(Stored data)
=== Begin Enclosure ===

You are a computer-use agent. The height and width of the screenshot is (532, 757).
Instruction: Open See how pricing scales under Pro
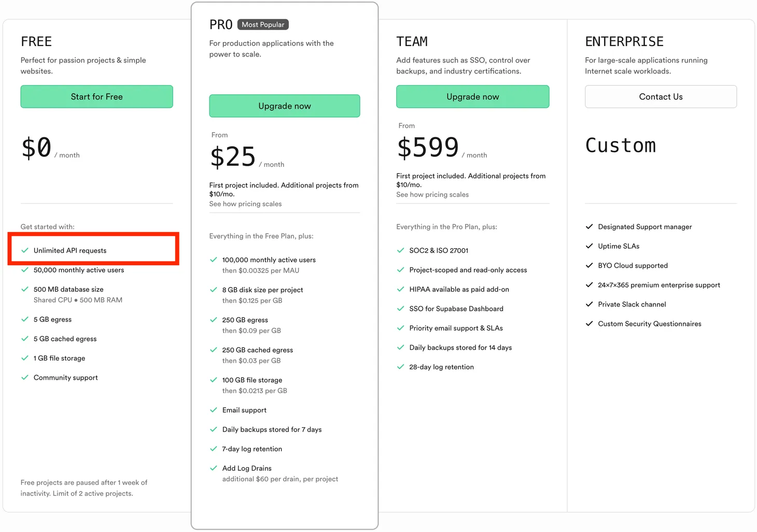pyautogui.click(x=245, y=204)
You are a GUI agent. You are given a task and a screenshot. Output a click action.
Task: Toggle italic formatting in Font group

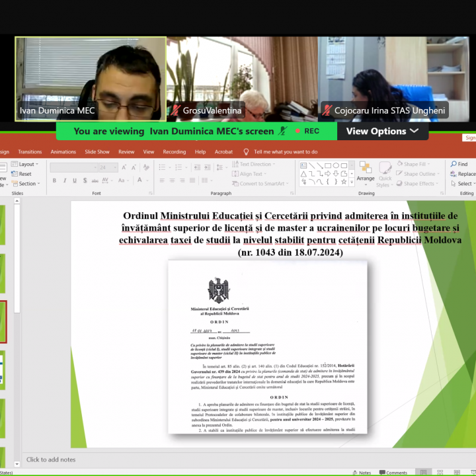63,180
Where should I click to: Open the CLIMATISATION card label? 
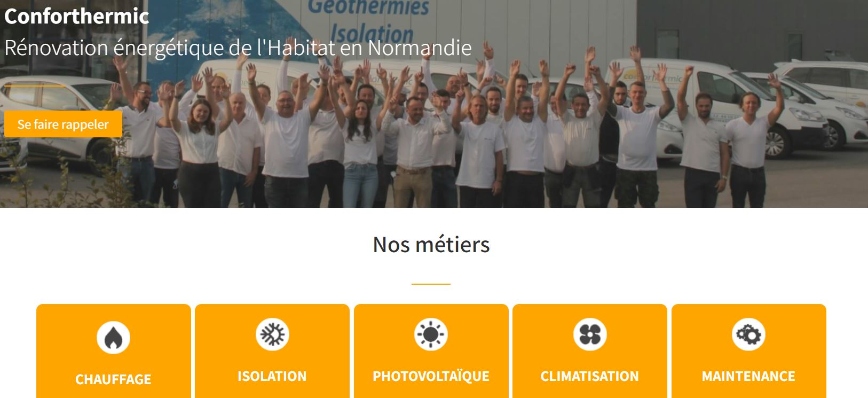click(590, 376)
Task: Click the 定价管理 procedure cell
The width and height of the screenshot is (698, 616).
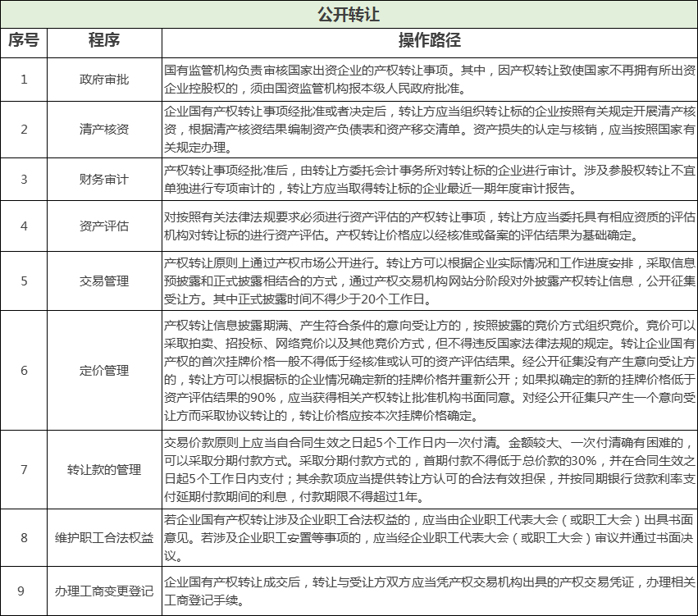Action: click(104, 370)
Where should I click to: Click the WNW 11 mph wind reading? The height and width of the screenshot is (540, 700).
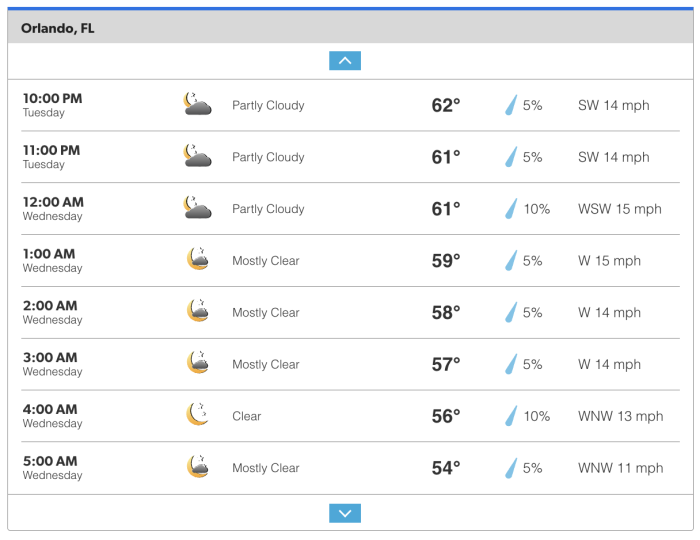pyautogui.click(x=620, y=468)
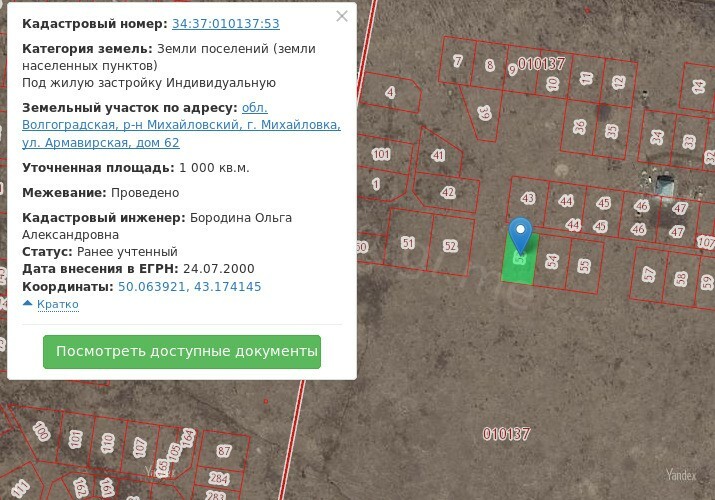Click the Yandex logo in map corner
715x500 pixels.
[680, 475]

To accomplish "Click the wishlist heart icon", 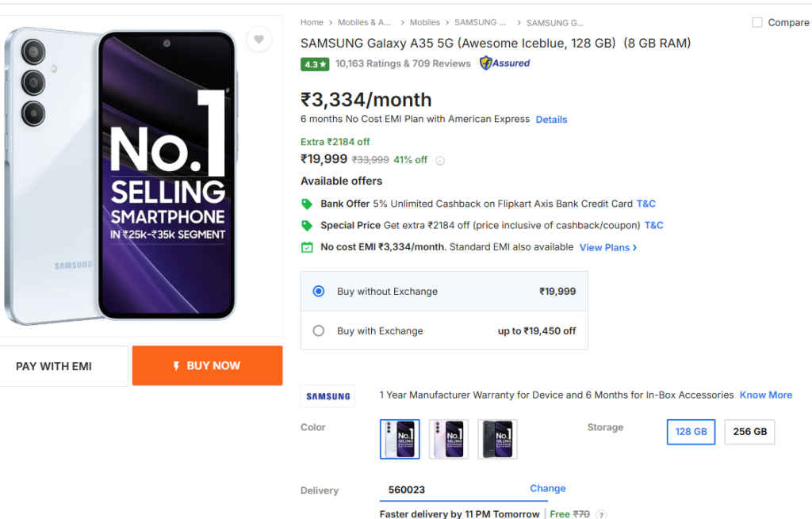I will pos(259,40).
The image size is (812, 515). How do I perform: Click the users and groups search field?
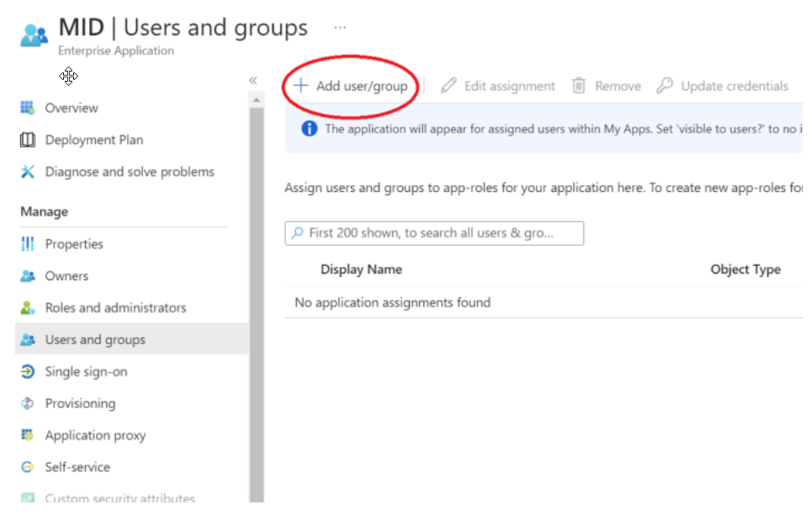[x=434, y=233]
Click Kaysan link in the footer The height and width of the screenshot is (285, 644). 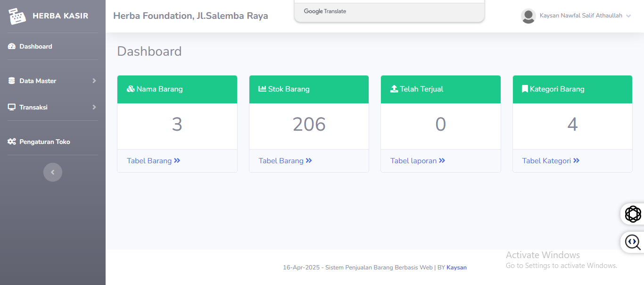click(x=456, y=268)
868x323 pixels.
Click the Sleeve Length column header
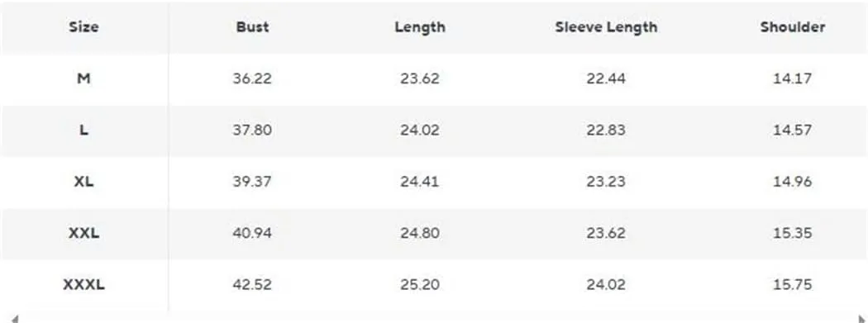point(606,27)
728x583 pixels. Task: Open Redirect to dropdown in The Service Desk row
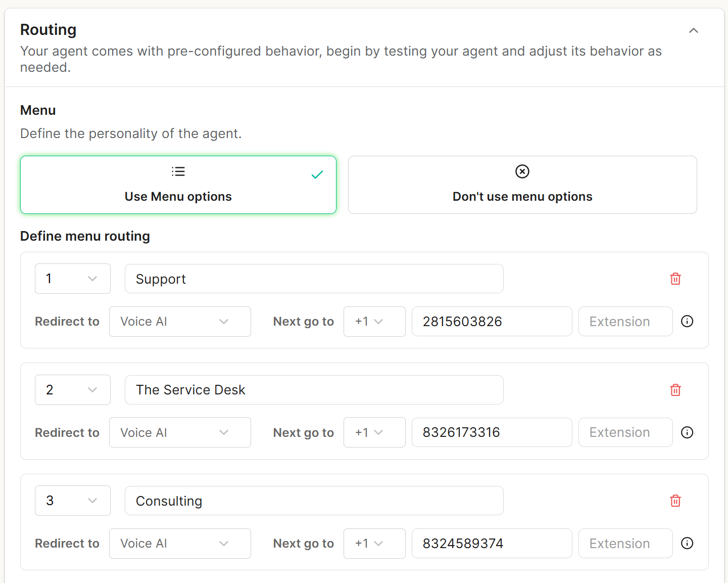click(x=180, y=432)
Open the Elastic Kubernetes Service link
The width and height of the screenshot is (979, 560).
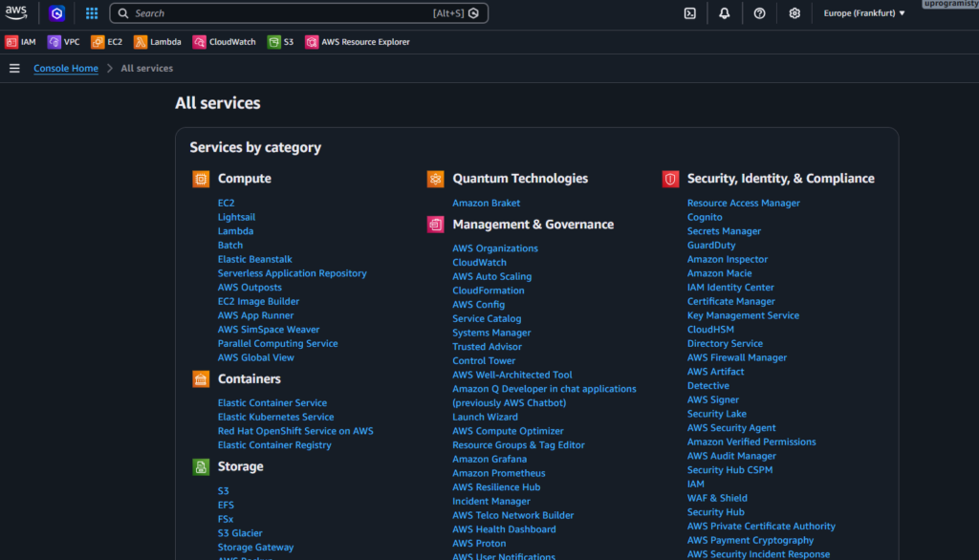tap(275, 417)
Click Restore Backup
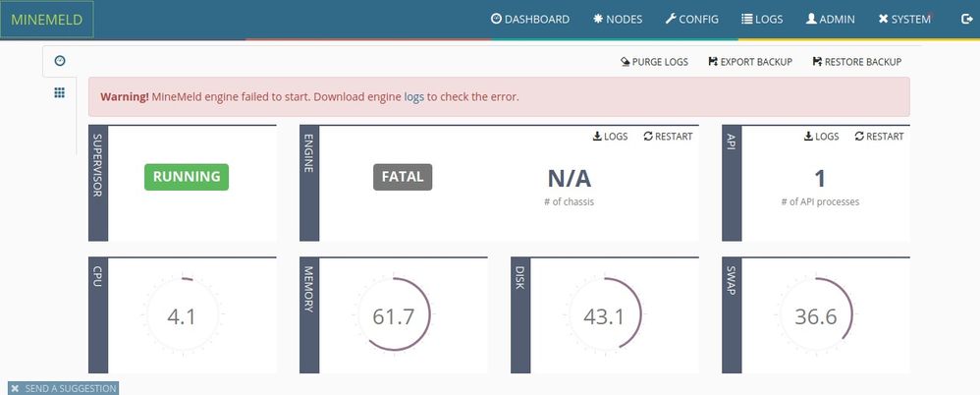The image size is (980, 395). tap(856, 62)
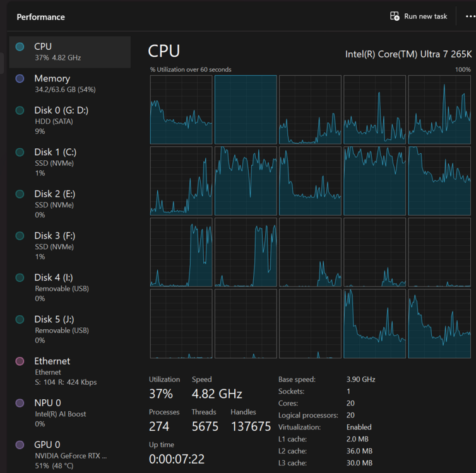The width and height of the screenshot is (476, 473).
Task: Click the NVIDIA GeForce RTX label
Action: [71, 455]
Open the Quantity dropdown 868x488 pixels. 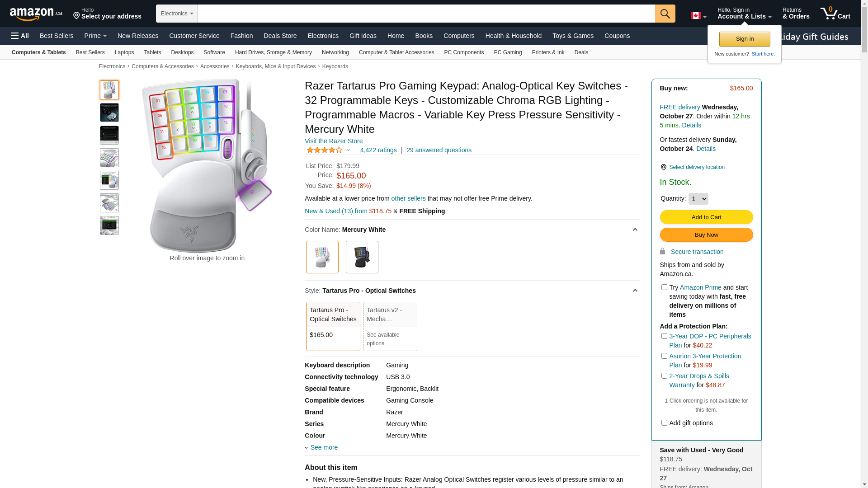pyautogui.click(x=698, y=199)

=== End Enclosure ===

Try it: Using the records above, count how many lines include the word "agent", and reply only with that figure.

Exercise solution: 2